Sergey Kolesnikov, creator of Catalyst, has built an awesome W&B integration. If you are using Catalyst, we have a runner that can automatically log all hyperparameters, metrics, TensorBoard, the best trained model, and all stdout
during training.
import torch
from catalyst.dl import SupervisedWandbRunner
# experiment setup
logdir = "./logdir"
num_epochs = 42
# data
loaders = {"train": ..., "valid": ...}
# model, criterion, optimizer
model = Net()
criterion = torch.nn.CrossEntropyLoss()
optimizer = torch.optim.Adam(model.parameters())

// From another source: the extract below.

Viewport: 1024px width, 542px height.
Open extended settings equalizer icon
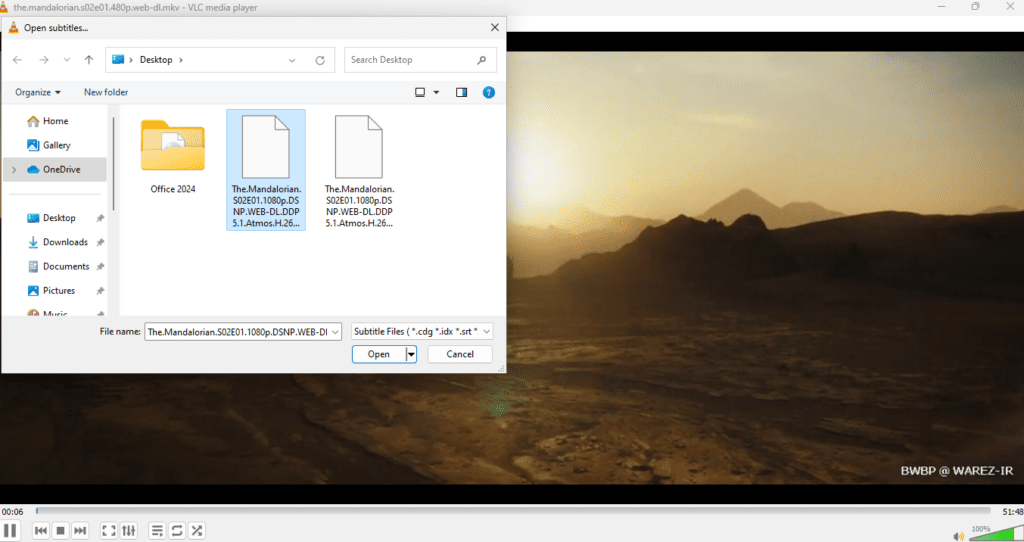pos(128,530)
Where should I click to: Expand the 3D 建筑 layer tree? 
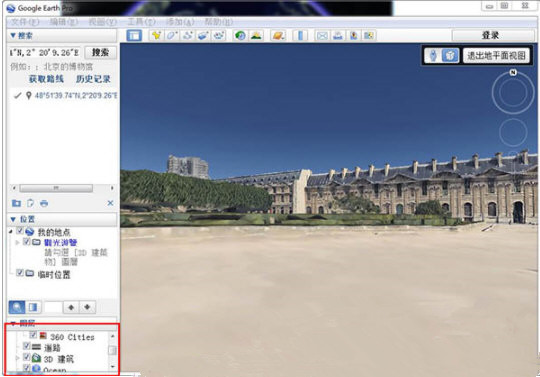(18, 358)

scheduler = torch.optim.lr_scheduler.ReduceLROnPlateau(optimizer)
# model runner
runner = SupervisedWandbRunner()
# model training
runner.train(
model=model,
criterion=criterion,
optimizer=optimizer,
scheduler=scheduler,
loaders=loaders,
logdir=logdir,
num_epochs=num_epochs,
verbose=True
)
Custom parameters can also be given at that stage.
# model training
runner.train(
model=model,
criterion=criterion,
optimizer=optimizer,
scheduler=scheduler,
loaders=loaders,
logdir=logdir,
num_epochs=num_epochs,
verbose=True,
monitoring_params={
"project": "my-research-project",
"group": "finetuning"
}
)
Check out our classification tutorialfor complete example code.
monitoring_params
supports a number of options:
Keyword argument | Default | Description |
---|---|---|
job_type | None | The type of job running, defaults to 'train' |
config | None | The hyper parameters to store with the run |
project | None | The project to push metrics to |
entity | None | The entity to push metrics to |
dir | None | An absolute path to a directory where metadata will be stored |
group | None | A unique string shared by all runs in a given group |
tags | None | A list of tags to apply to the run |
id | None | A globally unique (per project) identifier for the run |
name | None | A display name which does not have to be unique |
notes | None | A multiline string associated with the run |
reinit | None | Allow multiple calls to init in the same process |
resume | False | Automatically resume this run if run from the same machine, you can also pass a unique run_id |
sync_tensorboard | False | Synchronize wandb logs to TensorBoard or TensorboardX |
force | False | Force authentication with wandb |